Monday November 21 Housing and Economic stories

KeNosHousingPortal.blogspot.com

TOP STORIES:

MF Bankruptcy Causes Biggest Foreign Bank Liquidity Scramble To 'Fed Safety' Ever - (www.zerohedge.com) When Lehman filed for bankruptcy in that fateful week of September 2008, one thing caught everyone's attention: the epic surge in the Fed Reverse Repos originated by "foreign official and international accounts": essentially cash placed at the Fed by foreign institutions in exchange for collateral, primarily in the form of Treasurys, as well as other securities. This is nothing but an immediate cash parking in a 'safe place', which withdraws overall liquidity from the market, and as has been noted elsewhere, serves as an indirect gauge of banking system funding stress.

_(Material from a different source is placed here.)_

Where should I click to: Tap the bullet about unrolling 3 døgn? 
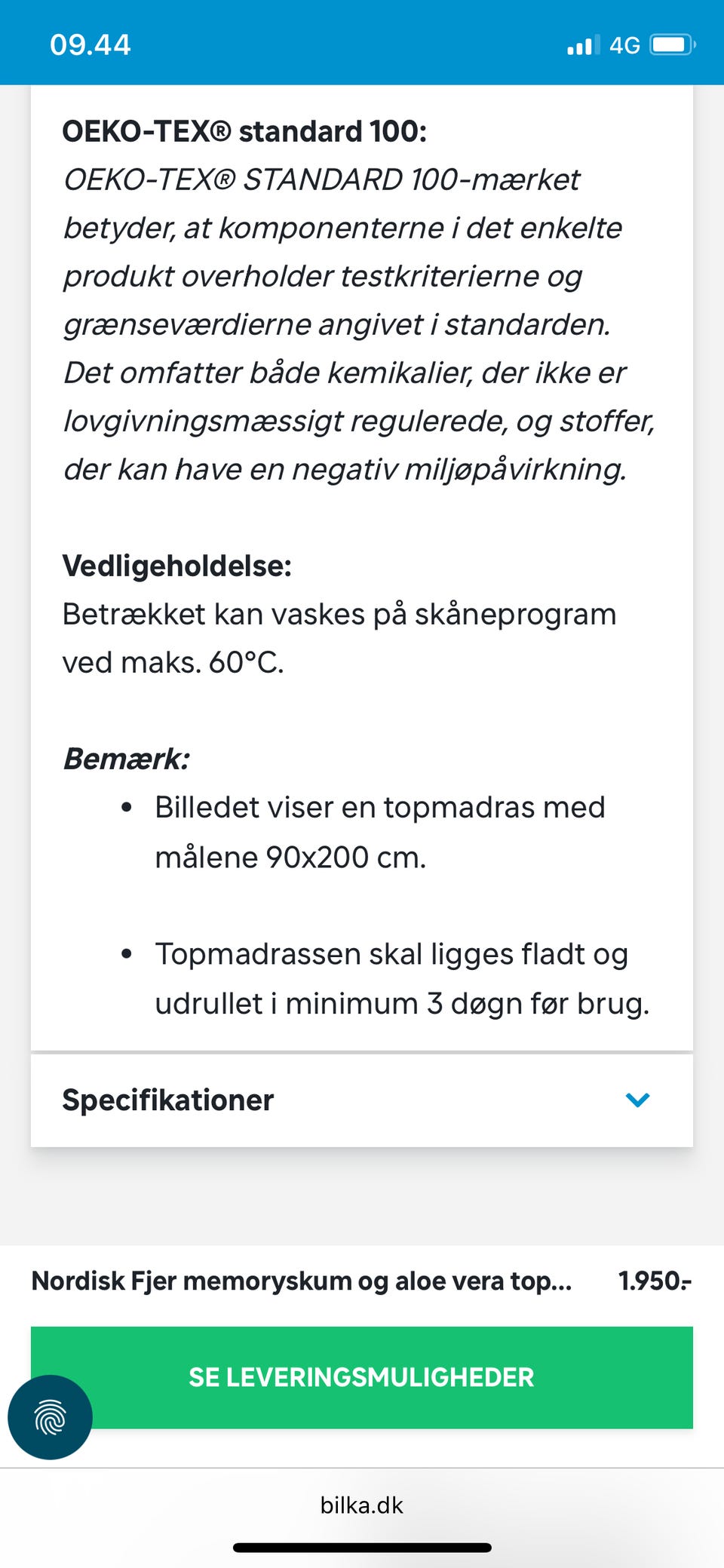click(x=401, y=978)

In the week of September 24, this number soared from $46.6 to $93.7 billion, a $44 billion increase, or the single biggest jump in the history of the series. Well, as the chart below demonstrates, what happened with MF Global caught foreign banks, which as we have noted over the past several weeks have been dumping US Treasury and MBS paper, entirely by surprise as they scrambled to withdraw the last traces of available liquidity from the market, and to place as much of it as possible within the safety (and we use the term loosely) of the Fed. In the just released H.4.1 update, foreign Reverse Repos with the Fed soared from $81.3 billion to $124.5 billion, the most ever, and a weekly surge of $43.2 billion, the second largest ever, second only to the Lehman collapse.

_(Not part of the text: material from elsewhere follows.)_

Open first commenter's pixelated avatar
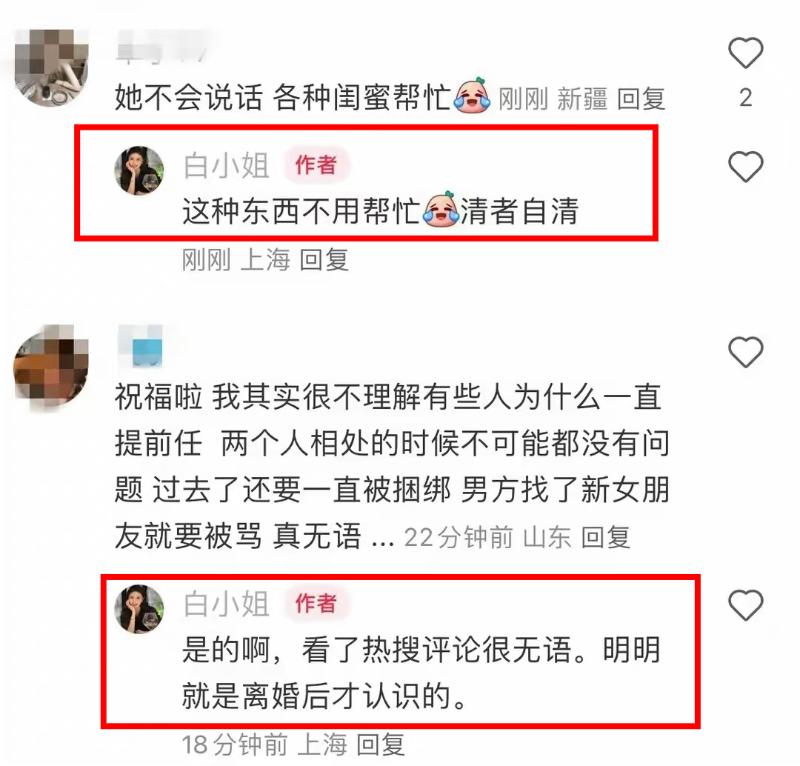The width and height of the screenshot is (800, 766). click(x=51, y=67)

Most of the Unemployed No Longer Receive Benefits - (www.nytimes.com) The jobs crisis has left so many people out of work for so long that most of America's unemployed are no longer receiving unemployment benefits. Early last year, 75 percent were receiving checks. The figure is now 48 percent — a shift that points to a growing crisis of long-term unemployment. Nearly one-third of America's 14 million unemployed have had no job for a year or more. Congress is expected to decide by year's end whether to continue providing emergency unemployment benefits for up to 99 weeks in the hardest-hit states. If the emergency benefits expire, the proportion of the unemployed receiving aid would fall further. The ranks of the poor would also rise. The Census Bureau says unemployment benefits kept 3.2 million people from slipping into poverty last year. It defines poverty as annual income below $22,314 for a family of four. Yet for a growing share of the unemployed, a vote in Congress to extend the benefits to 99 weeks is irrelevant. They've had no job for more than 99 weeks. They're no longer eligible for benefits.

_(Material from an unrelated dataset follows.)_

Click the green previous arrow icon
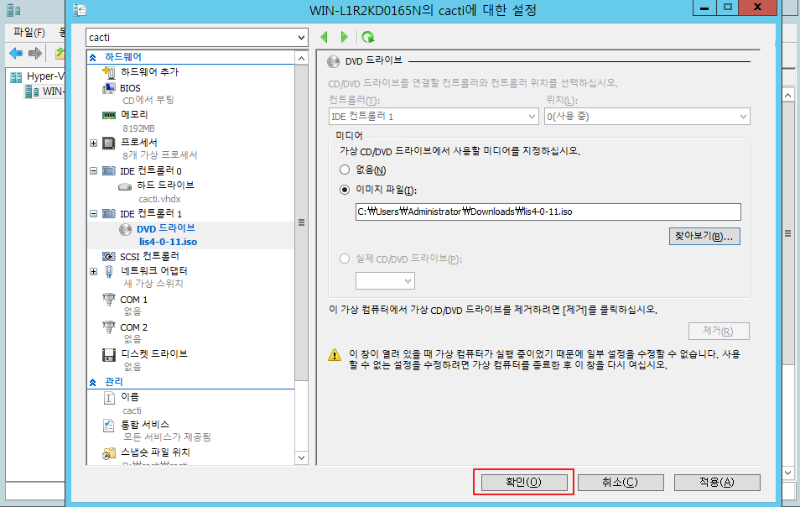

How Occupy Wall Street Cost Me My Job - (www.gawker.com) Joining the Occupy Wall Street protests has its dangers. You could get pepper-sprayed or end up in handcuffs. Or, as Brooklyn-based journalist Caitlin Curran explains, your boss could see a photo of you holding up a sign at a protest and fire you the next day. It all started with an article on The Atlantic's web site. Conor Friedersdorf's piece "Occupy Wall Street's Greatest Strength Is Neutering It," echoed what many people are wondering about the movement: what are they fighting for?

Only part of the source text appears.